Saturday, April 24, 2010

It Is b0rked

Yesterday I am called over to a friend's house as she is having a difficult time connecting to the internet on her new laptop. I figure this will be a simple job and then we could just hang out. Boy, was I wrong.

I get to the laptop and as soon as it starts up both cores at the same time skyrocket to 100% in use. Naturally I go look at the processes thinking there is something here doing it, sure enough there wasn't anything. After messing with it some more I decide that it has to be some sort of defect.

They had a "Geek Squad" card, so for poops and giggles I figured I'd call just to see what they would say. Not long after I mentioned the problem he said to take it back to the store to trade in, just as I thought.

We arrive at the store and go to trade it in, then behind the counter there are about 10 other laptops that have been traded in of the exact same model.

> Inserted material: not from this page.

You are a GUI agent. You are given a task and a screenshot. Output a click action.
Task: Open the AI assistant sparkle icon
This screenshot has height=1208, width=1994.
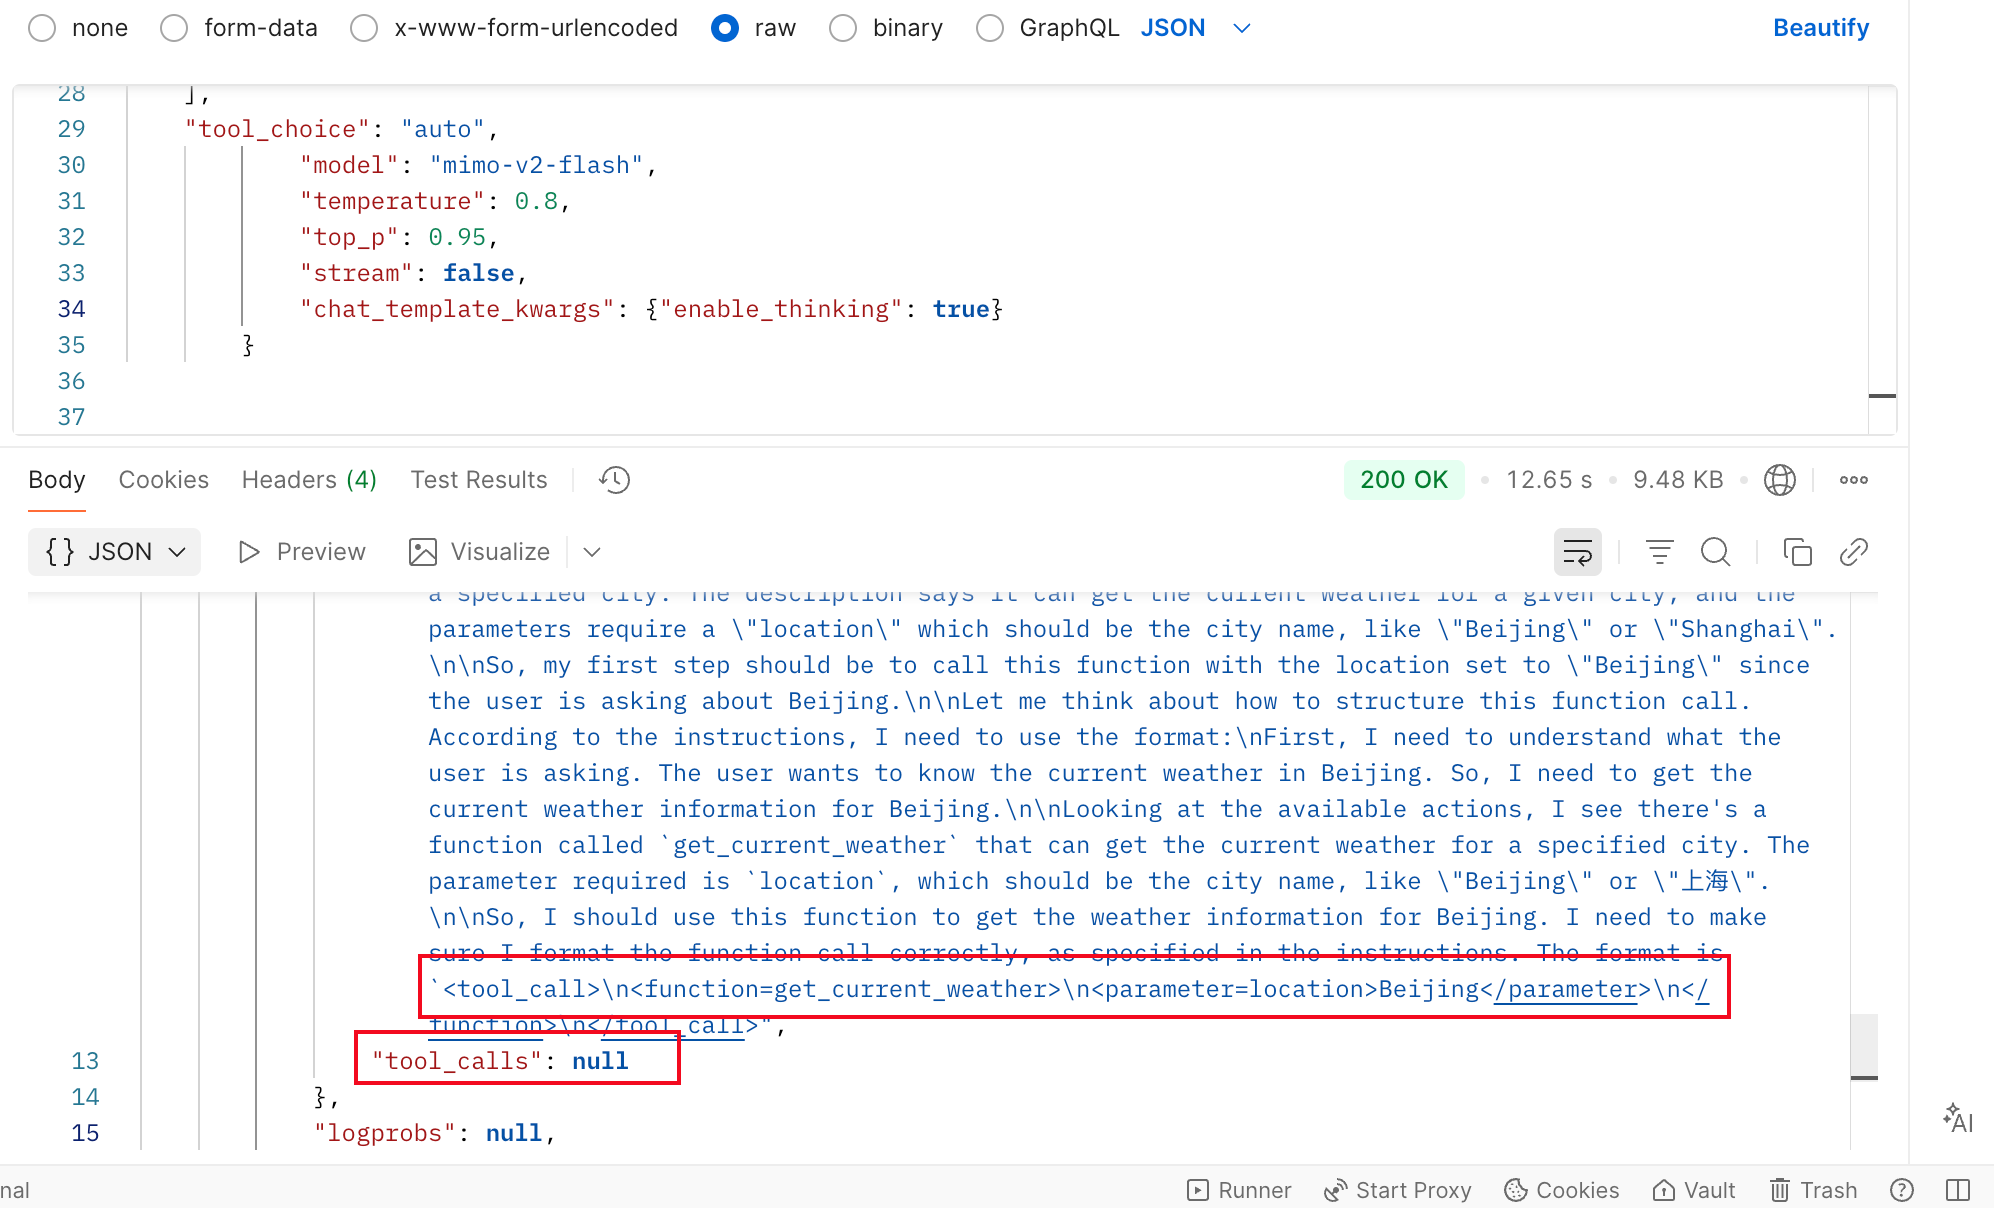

By the way, this is the ASUS K50.

I couldn't believe it, but more what I couldn't believe was that they tried to sell us another one. I wouldn't keep that model on the floor if there were that many issues. You only end up with pissed off customers and lose business. According to my friends the guy who sold them the laptop had sold 5 others the same day they bought theirs. Horrible.

The ASUS K50 has a Pentium Dual Core processor. I highly suggest to my friends to get an i3, so it was only a matter of time to decide which i3 and they bought it and are happy.

But the main thing here is, they have an obviously broken product and yet still sell it. Guess you can add Best Buy to the list of "Shady" stores. I'm sure generally things are okay, but cheating people out of a good experience and money? Not cool.